Integrated Internally Displaced People (IDPs) under the National IDPs Network have called on the Kenya Kwanza administration to complete the compensation and resettlement programme of the 2007/2008 post-election violence victims.
Addressing the media in Kitale, Trans Nzoia County, the network’s Secretary General Raphael Eyanai said over 200,000 IDPs are yet to be resettled and compensated sixteen years after the post-election clashes.
Eyanai said the government has the register of all the people to be compensated and resettled.
“Initially, this issue was in 32 counties and in 2017, the government managed to pay some IDPS and we are currently talking about 200,000 people, a manageable number,” Eyanai.
He further stated that the IDP problem is a security matter and should be addressed urgently.
Compensation and resettlement of IDPS was initially domiciled in the Ministry of Devolution (Special Programmes) before it was transferred to the Office of the President.

On his part, Jackson Ole Soita, the chairperson of integrated IDPs said some of their children have dropped out of school because they are unable to raise the school fees of their children.
“It is sad that we are forced to stay with our children at home because poverty has really affected us.

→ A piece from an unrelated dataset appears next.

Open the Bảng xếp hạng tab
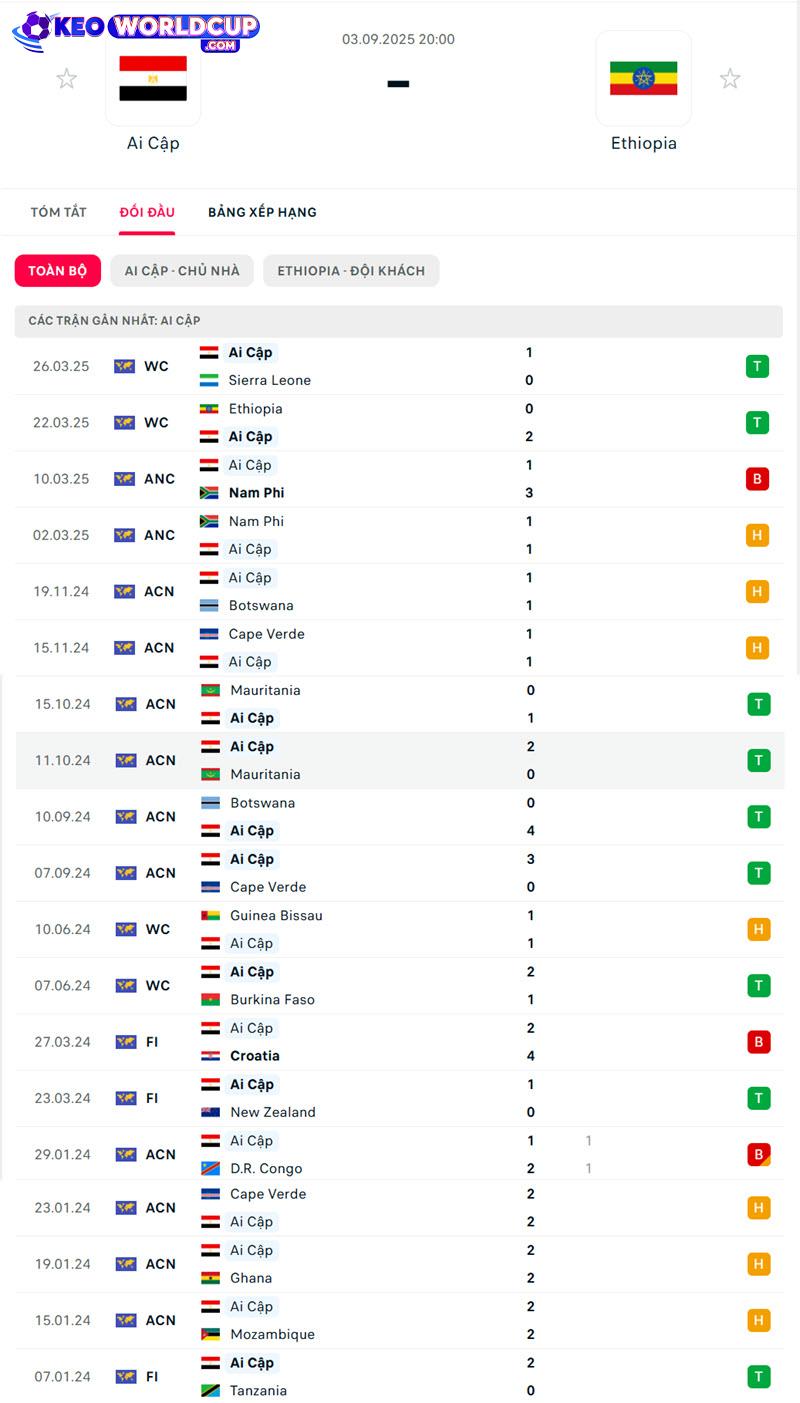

We therefore ask our President William Ruto and his administration to intervene and give us a lasting solution,” Ole Soita said.
IDPs are now street children
On her part, Elisabeth Ngaruiya an IDP from Kuresoi in Nakuru County said their children and grandchildren are now begging in the streets of towns and cities in Kenya.
She also said incidences of teenage pregnancies in their areas are attributed to poverty.
“Majority if not all of the street children you see in our urban centres are children of 2007 post-election violence victims. They resorted to running to the streets because they had nothing to eat where they were hosted after displacement,” Ngaruiya said.
Joseph Kibe, the network’s patron further said the government should address their concerns like other matters of national interest.

“The government should resettle and compensate us just like the government deals with climate change, the elderly, and people living with disability, orphans and other special interest groups,” Kibe appealed.
In June this year, Interior and National Administration Cabinet Secretary Kithure Kindiki said IDPs are a human rights issue and that the compensation scheme will continue.
Reports from human rights organizations indicate that at least 660,000 people were displaced during the 2007/2008 post-election violence.